Where the data below has the string "computer", return the whole line.

**Data entries:**

◆ ◆ ◆

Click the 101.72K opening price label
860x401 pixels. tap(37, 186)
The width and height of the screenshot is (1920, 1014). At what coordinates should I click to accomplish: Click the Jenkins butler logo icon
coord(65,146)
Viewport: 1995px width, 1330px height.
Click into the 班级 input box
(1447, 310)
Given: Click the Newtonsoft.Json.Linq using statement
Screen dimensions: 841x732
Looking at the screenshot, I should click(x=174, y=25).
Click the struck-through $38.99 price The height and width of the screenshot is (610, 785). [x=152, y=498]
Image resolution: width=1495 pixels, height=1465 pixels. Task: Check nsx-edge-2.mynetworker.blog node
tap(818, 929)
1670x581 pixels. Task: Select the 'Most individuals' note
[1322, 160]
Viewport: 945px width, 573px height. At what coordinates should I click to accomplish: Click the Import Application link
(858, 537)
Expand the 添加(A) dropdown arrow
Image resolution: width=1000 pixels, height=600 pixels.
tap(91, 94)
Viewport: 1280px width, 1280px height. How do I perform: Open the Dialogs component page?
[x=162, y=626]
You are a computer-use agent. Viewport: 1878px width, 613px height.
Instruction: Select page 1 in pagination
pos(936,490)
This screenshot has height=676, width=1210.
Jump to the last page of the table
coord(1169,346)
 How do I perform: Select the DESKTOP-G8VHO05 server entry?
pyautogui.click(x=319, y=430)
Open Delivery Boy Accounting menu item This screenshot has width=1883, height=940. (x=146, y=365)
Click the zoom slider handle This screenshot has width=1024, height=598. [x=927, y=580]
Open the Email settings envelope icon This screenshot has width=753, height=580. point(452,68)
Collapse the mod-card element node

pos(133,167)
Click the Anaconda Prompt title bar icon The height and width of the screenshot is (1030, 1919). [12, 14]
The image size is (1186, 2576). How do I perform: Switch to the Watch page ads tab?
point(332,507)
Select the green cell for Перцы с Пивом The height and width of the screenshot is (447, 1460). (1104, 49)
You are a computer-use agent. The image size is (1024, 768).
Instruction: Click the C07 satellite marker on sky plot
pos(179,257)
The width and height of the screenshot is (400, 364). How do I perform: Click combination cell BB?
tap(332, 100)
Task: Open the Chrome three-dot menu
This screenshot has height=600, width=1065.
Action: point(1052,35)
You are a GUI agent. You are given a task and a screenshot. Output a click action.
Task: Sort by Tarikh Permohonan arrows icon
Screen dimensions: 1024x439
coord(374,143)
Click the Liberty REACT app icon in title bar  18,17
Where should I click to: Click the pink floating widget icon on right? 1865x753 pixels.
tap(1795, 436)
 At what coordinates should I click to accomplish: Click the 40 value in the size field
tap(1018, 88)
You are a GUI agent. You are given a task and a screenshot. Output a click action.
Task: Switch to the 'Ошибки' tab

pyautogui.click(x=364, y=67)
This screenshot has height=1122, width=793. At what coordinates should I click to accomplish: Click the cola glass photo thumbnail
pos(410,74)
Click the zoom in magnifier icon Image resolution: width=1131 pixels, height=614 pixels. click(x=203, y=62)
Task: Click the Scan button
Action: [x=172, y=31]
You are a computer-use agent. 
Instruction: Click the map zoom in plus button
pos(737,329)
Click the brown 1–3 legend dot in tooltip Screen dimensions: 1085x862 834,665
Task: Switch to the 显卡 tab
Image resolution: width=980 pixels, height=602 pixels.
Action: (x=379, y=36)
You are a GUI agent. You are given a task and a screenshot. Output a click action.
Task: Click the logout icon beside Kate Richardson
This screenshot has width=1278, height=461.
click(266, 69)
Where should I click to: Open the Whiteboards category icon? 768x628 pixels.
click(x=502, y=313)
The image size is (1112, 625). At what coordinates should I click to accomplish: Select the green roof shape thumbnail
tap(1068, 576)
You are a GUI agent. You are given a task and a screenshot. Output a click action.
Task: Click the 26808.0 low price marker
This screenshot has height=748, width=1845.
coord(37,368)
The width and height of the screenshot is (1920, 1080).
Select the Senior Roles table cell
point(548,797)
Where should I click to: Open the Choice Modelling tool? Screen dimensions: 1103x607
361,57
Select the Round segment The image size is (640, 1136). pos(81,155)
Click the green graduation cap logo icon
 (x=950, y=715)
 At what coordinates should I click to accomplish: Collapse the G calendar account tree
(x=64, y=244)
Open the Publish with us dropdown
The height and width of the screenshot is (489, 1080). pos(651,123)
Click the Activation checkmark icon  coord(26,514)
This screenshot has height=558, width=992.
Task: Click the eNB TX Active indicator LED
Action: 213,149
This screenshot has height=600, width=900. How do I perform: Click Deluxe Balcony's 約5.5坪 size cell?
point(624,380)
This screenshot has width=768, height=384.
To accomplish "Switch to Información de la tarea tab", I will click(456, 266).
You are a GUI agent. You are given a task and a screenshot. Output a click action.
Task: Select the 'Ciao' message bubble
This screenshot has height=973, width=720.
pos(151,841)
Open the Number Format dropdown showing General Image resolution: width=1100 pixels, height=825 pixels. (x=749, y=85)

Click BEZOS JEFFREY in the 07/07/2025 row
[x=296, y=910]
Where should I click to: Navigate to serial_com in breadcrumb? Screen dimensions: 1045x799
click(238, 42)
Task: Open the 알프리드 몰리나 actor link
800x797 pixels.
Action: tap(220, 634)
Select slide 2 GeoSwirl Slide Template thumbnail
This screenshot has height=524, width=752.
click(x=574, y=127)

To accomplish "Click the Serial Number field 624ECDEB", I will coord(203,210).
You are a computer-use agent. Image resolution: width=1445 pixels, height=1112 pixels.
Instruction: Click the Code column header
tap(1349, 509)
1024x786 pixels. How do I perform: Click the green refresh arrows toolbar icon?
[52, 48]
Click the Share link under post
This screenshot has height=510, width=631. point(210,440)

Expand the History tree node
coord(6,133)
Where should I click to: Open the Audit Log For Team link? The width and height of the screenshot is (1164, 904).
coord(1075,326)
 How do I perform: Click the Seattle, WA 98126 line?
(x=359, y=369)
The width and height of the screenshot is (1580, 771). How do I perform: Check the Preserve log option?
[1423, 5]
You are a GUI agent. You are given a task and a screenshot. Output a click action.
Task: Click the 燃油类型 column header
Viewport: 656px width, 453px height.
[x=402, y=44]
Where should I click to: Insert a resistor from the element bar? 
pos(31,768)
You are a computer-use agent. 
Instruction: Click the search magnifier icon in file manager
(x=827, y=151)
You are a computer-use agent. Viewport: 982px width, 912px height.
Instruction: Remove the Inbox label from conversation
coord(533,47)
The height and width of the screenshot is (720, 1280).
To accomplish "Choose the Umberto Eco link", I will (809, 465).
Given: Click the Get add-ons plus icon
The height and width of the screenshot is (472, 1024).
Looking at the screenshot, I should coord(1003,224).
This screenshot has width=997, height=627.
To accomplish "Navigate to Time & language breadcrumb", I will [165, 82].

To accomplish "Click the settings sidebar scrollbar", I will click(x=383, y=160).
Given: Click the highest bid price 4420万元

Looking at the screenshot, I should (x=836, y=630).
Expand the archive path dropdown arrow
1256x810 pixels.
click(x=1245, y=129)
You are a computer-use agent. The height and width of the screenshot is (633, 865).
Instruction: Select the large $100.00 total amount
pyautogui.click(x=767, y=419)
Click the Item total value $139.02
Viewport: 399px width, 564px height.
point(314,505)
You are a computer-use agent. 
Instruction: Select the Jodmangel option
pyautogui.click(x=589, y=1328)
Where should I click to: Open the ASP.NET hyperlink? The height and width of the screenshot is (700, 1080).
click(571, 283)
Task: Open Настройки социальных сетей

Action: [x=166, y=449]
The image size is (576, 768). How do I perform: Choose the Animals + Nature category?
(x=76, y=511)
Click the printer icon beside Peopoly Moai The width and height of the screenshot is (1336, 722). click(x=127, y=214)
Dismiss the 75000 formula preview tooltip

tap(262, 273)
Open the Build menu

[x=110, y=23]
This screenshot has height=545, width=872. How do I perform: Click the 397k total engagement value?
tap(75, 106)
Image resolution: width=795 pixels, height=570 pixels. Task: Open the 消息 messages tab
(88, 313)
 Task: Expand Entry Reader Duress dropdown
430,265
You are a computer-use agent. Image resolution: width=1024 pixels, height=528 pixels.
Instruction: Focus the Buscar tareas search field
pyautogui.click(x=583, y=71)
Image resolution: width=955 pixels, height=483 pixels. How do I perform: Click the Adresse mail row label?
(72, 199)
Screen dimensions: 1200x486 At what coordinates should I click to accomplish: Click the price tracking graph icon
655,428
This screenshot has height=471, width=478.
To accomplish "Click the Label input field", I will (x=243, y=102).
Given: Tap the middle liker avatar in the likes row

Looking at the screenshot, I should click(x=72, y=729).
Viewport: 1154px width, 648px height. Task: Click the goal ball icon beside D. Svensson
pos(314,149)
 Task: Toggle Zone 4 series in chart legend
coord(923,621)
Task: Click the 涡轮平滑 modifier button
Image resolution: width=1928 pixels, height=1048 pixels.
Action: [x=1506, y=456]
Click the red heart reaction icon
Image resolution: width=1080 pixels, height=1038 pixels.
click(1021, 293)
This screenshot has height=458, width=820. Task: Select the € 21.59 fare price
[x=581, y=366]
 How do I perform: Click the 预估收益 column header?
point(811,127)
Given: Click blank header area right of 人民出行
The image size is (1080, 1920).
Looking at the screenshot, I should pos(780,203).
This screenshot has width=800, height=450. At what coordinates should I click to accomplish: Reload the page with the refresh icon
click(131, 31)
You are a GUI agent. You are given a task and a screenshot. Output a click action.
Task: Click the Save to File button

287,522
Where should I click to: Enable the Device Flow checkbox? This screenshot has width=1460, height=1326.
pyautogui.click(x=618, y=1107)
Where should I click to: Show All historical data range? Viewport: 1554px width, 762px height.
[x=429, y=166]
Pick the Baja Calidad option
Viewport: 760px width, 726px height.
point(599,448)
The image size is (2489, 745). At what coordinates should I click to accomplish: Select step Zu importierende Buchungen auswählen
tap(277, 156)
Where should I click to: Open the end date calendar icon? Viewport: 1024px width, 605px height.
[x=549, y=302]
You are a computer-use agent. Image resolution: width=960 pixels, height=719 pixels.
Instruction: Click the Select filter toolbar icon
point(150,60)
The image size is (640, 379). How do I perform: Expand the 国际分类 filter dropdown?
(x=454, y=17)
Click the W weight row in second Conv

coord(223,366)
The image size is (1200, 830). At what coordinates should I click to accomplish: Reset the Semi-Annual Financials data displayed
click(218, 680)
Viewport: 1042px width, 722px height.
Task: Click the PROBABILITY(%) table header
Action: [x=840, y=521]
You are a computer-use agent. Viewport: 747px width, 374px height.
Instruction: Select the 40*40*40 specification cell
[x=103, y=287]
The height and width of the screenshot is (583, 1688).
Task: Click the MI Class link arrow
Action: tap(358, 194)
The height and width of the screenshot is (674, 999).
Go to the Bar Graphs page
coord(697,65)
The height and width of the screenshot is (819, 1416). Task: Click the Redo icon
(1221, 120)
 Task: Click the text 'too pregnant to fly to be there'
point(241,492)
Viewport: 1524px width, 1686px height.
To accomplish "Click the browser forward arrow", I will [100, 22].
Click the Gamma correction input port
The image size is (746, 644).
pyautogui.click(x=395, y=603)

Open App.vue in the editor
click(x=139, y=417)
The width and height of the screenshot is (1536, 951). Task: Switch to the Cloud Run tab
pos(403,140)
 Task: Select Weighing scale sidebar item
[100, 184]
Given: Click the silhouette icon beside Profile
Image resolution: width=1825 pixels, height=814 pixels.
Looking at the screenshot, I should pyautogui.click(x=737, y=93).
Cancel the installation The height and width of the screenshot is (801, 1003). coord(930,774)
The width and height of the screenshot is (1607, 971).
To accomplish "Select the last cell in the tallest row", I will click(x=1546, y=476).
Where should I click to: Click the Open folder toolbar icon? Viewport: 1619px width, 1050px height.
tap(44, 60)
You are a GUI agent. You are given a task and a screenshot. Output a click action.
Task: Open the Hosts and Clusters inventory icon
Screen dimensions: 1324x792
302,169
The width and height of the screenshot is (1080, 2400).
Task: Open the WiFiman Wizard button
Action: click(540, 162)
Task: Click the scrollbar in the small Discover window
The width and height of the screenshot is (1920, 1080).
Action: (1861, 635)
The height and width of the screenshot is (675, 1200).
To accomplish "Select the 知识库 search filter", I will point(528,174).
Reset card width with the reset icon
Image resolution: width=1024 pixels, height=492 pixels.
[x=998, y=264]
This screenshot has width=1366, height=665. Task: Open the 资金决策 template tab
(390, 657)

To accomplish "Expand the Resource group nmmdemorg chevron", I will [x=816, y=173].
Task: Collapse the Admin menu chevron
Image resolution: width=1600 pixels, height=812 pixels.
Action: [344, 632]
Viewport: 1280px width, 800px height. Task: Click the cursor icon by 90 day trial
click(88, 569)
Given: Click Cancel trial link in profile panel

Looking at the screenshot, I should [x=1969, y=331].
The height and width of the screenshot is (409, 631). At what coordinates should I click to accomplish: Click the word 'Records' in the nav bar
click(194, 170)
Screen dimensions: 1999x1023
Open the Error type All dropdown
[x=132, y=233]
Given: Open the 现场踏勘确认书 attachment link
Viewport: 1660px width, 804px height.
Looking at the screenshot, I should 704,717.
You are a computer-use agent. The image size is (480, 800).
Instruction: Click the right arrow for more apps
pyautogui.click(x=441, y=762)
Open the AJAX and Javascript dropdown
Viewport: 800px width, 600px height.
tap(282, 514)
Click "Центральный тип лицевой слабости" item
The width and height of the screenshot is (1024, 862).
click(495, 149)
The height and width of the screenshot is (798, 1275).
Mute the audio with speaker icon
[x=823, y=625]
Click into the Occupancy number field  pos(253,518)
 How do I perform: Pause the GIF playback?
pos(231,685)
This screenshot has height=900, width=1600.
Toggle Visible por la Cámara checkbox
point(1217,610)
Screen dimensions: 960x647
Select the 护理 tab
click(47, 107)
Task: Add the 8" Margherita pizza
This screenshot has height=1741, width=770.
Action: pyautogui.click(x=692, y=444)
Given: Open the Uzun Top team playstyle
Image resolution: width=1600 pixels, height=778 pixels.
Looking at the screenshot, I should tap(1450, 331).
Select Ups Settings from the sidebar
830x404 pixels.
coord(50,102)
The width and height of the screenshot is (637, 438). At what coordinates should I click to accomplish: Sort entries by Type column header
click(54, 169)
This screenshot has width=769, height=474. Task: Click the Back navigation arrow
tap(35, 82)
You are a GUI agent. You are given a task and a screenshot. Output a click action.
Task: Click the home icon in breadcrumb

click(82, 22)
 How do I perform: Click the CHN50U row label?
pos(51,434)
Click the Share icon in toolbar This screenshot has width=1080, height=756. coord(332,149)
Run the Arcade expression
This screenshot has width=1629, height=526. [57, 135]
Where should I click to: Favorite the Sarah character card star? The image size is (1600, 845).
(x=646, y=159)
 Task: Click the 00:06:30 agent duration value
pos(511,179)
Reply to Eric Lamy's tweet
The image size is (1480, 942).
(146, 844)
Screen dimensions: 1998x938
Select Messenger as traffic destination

◆ ◆ ◆

**EXERCISE SOLUTION:**
You are a computer-use agent. Viewport: 1878px width, 613px height.
You are a computer-use agent. The image size is (1024, 768).
You are a computer-use agent. 
You are a computer-use agent. Image resolution: width=1445 pixels, height=1112 pixels.
You are a computer-use agent. 
You are a computer-use agent. Viewport: 982px width, 912px height.
You are a computer-use agent. The height and width of the screenshot is (633, 865).
You are a computer-use agent. 
You are a computer-use agent. Image resolution: width=1024 pixels, height=528 pixels.
You are a computer-use agent. Image resolution: width=960 pixels, height=719 pixels.
You are a computer-use agent. Viewport: 747px width, 374px height.
You are a computer-use agent. The image size is (480, 800).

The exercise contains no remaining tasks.